With custody of four of her children having been with Highland County Children Services for more than two years, a mother on Friday agreed to the termination of her parental rights in regard to all six of her children.
The oldest four children have been in the custody of the agency since September 2012, and the youngest two since their births after that time.
Upon the two-year mark, which is the statutory limit for such a case, being reached in September, assistant prosecutor Molly Bolek in a hearing at that time asked that the court grant permanent custody to Children Services, in part based on the mother’s failure “to demonstrate a commitment to the children.”
The parental rights of the father of the children was severed in the September hearing, and the request for permanent custody with the county was denied, giving the mother another chance to be reunited with the children.
The court heard testimony in that hearing that the mother had worked her case plan, but had failed to find stable housing and employment, and had continued to associate with the children’s father, which she was not supposed to do.
She acknowledged in that September hearing that she had chosen the children’s father over the children.
Temporary custody was granted to the county in another case on Friday by emergency order of the court.
The case involves five children, the youngest of whom was born earlier this week. The mother tested positive for methamphetamine when she was admitted to the hospital to deliver the baby, according to the complaint. Additionally, she had tested positive for marijuana at a prenatal visit earlier this year.
#####
ASSIGNED TASK 1 ->
Answer these questions using the custody report:
(a) Since when have the oldest four children been in the agency's custody?
(b) What did the mother test positive for when she was admitted to the hospital to deliver the baby?
(c) Whose parental rights were severed in the September hearing?
ASSIGNED TASK 2 ->
Does each statement agree with the custody report? Answer yes or no, and quote the words that decide it.
(a) The two-year mark is the statutory limit for such a case.
(b) The mother found stable housing and employment.
(c) The other case decided by emergency order on Friday involves four children.
ASSIGNED TASK 3 ->
Translate this sentence from the custody report into Spanish: "She acknowledged in that September hearing that she had chosen the children’s father over the children."

Saved data entries
#####
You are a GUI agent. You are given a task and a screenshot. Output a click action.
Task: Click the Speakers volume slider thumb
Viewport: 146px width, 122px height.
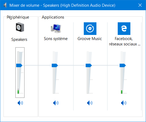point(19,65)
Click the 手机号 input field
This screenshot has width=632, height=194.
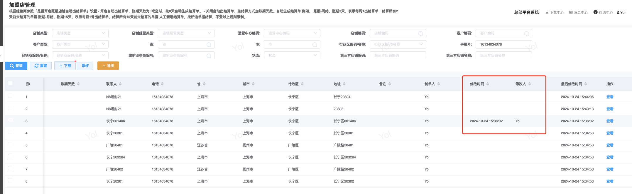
#####
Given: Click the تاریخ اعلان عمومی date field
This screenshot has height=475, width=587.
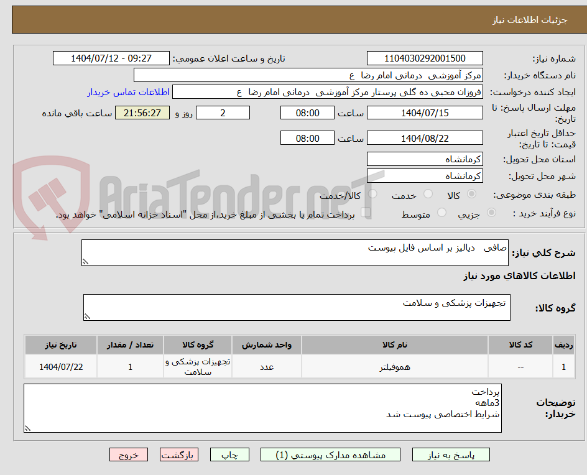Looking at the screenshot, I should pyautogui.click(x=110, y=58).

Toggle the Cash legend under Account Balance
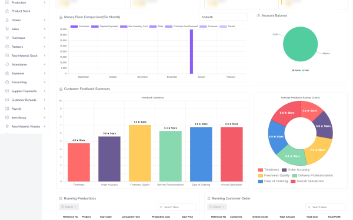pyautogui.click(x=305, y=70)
#####
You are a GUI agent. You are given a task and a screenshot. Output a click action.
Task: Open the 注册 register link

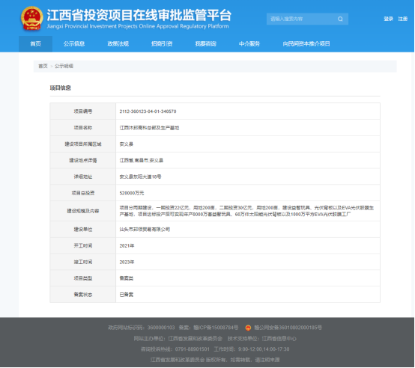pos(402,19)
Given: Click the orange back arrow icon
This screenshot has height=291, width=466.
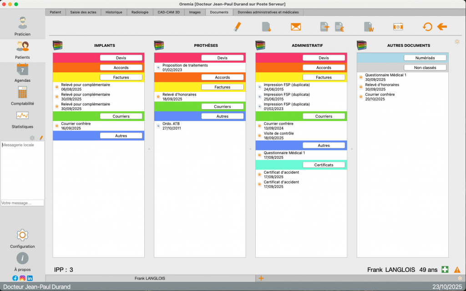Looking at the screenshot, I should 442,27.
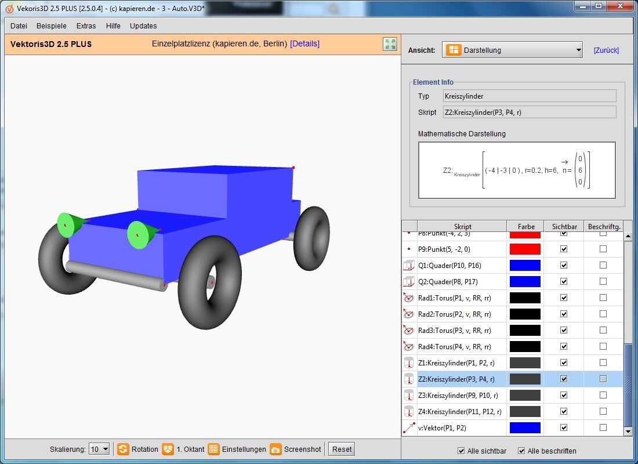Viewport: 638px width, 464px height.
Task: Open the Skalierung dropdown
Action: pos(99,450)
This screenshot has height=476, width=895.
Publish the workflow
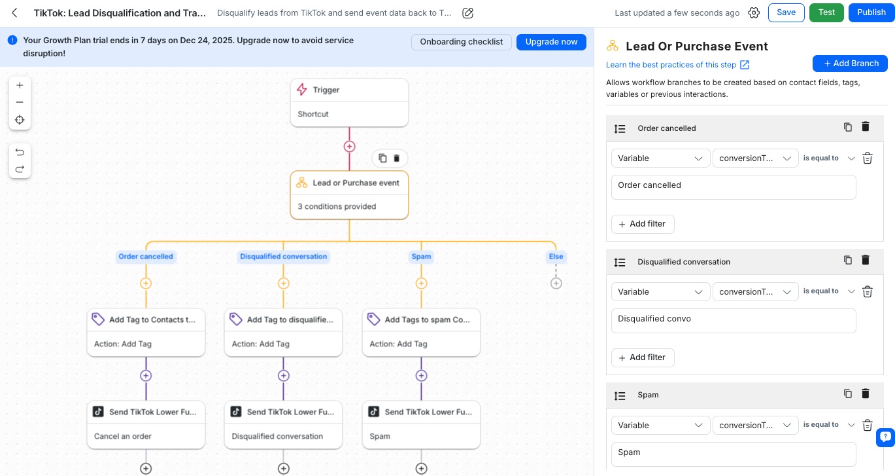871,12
#####
ANSWER SPACE 1 ->
(a) Since September 2012.
(b) Methamphetamine.
(c) The father of the children.

ANSWER SPACE 2 ->
(a) Yes: "which is the statutory limit for such a case"
(b) No: "had failed to find stable housing and employment"
(c) No: "The case involves five children"

ANSWER SPACE 3 ->
Ella reconoció en esa audiencia de septiembre que había elegido al padre de los niños por encima de los niños.